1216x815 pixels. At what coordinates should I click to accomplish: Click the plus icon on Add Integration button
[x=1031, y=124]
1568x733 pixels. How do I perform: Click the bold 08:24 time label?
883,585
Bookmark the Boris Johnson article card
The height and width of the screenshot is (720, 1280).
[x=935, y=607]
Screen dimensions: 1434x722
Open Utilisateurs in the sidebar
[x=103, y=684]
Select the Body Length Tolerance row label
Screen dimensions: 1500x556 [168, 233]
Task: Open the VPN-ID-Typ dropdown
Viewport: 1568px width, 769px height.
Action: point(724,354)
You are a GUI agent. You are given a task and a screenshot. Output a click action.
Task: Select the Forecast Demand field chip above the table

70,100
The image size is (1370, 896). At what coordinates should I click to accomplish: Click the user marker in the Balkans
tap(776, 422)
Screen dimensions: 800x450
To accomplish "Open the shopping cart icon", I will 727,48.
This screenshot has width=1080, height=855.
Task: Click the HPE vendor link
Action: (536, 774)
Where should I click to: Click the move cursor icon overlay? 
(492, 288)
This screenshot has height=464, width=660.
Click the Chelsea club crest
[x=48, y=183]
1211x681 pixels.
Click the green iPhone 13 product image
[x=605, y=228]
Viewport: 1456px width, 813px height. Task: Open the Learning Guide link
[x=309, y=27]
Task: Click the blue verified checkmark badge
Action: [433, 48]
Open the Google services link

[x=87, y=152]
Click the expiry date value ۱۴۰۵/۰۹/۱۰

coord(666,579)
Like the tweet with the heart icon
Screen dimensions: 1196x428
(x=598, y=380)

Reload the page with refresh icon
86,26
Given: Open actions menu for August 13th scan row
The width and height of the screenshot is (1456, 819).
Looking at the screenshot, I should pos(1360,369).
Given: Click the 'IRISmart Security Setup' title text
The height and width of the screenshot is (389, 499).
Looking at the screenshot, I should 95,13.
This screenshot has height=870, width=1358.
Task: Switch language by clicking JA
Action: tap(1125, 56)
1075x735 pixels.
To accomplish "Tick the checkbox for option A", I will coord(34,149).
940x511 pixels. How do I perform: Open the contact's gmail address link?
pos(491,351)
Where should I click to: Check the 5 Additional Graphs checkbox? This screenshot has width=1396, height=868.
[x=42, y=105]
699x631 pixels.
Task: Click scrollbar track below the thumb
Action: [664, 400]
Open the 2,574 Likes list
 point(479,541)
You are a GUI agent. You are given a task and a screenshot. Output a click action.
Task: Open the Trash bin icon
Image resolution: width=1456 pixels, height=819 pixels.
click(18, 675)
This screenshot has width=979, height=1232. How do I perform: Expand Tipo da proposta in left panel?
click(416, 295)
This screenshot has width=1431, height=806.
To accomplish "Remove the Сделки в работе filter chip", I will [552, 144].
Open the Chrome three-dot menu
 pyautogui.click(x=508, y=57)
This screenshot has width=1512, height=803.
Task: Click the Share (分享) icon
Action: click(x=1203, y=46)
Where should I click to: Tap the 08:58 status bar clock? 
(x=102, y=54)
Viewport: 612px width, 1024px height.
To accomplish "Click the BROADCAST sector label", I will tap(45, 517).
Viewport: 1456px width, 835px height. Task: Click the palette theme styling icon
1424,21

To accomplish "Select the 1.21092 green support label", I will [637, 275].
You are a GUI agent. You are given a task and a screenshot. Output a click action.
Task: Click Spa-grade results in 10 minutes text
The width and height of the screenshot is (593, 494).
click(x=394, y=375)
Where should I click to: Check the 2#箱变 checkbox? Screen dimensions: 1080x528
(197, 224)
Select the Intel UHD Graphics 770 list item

* _WRITTEN PROBLEM_
Give the data between the lines holding "1075x735 pixels." and "point(479,541)", inclusive, as a Markdown table with a Row column numbering each line and a Line column holding its text, and leave out blank lines.

* _REPLY_
| Row | Line |
|---|---|
| 1 | 1075x735 pixels. |
| 2 | To accomplish "Tick the checkbox for option A", I will coord(34,149). |
| 3 | 940x511 pixels. How do I perform: Open the contact's gmail address link? |
| 4 | pos(491,351) |
| 5 | Where should I click to: Check the 5 Additional Graphs checkbox? This screenshot has width=1396, height=868. |
| 6 | [x=42, y=105] |
| 7 | 699x631 pixels. |
| 8 | Task: Click scrollbar track below the thumb |
| 9 | Action: [664, 400] |
| 10 | Open the 2,574 Likes list |
| 11 |  point(479,541) |